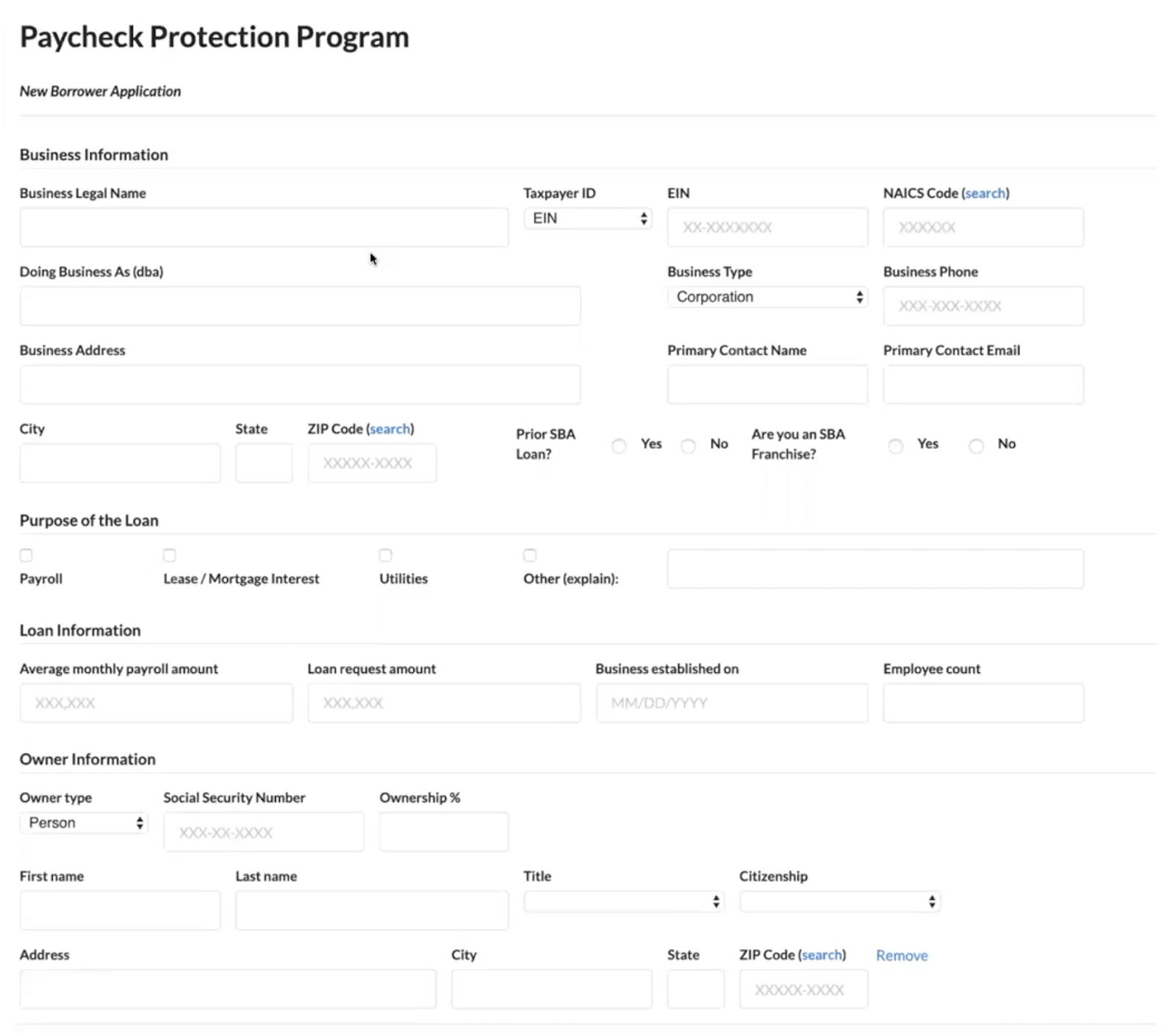Click the EIN number input field

[x=767, y=228]
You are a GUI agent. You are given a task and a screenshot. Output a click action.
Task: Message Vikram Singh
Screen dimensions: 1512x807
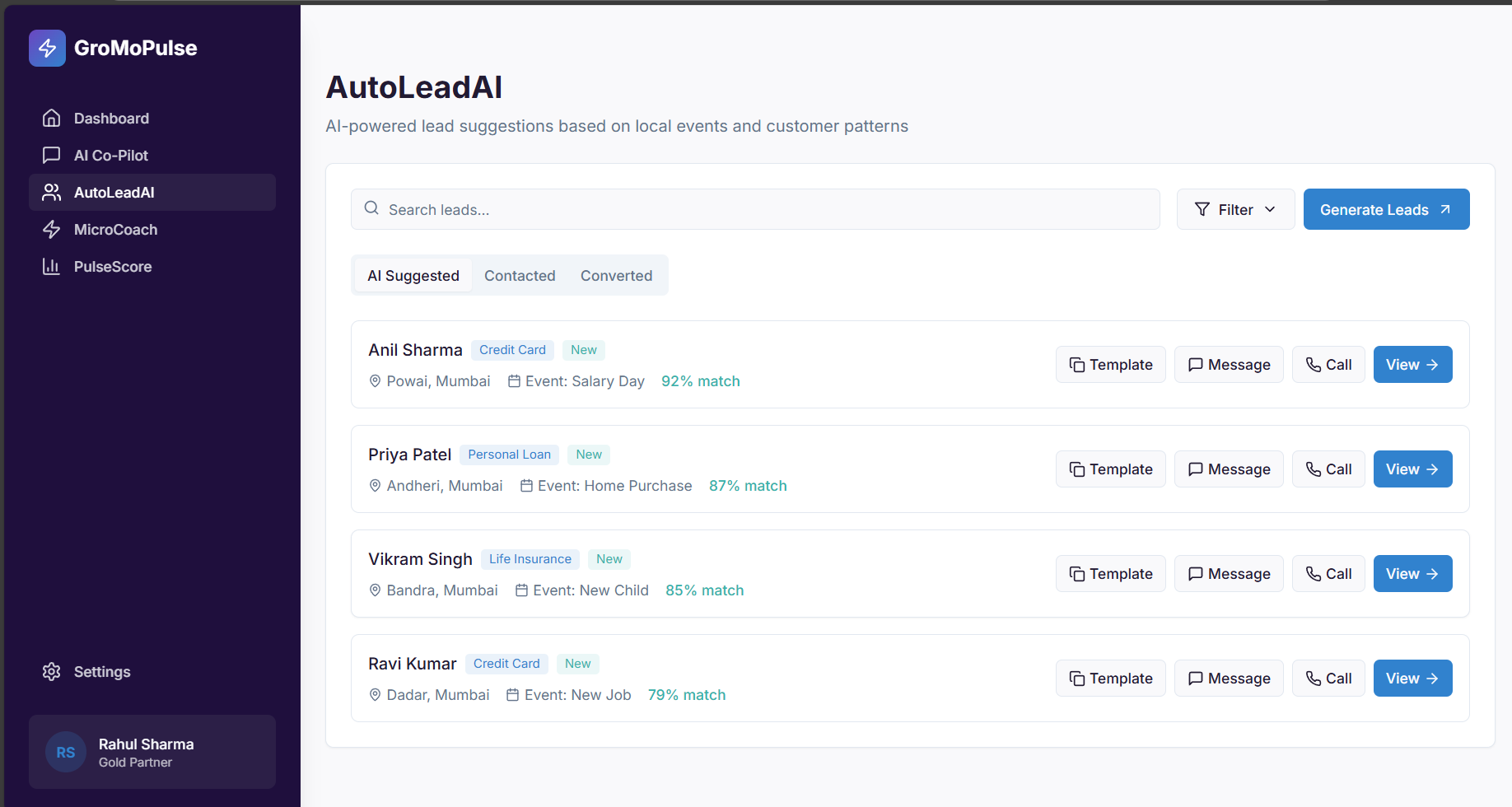click(1229, 573)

━━━━━━━━━━━━━━━━

*Aim of the task*
Once the line holding "Task: Message Vikram Singh" is found, copy it and each later line exactly through the end of the data, leaving out the pictures.

*Result of the task*
Task: Message Vikram Singh
Screen dimensions: 1512x807
click(1229, 573)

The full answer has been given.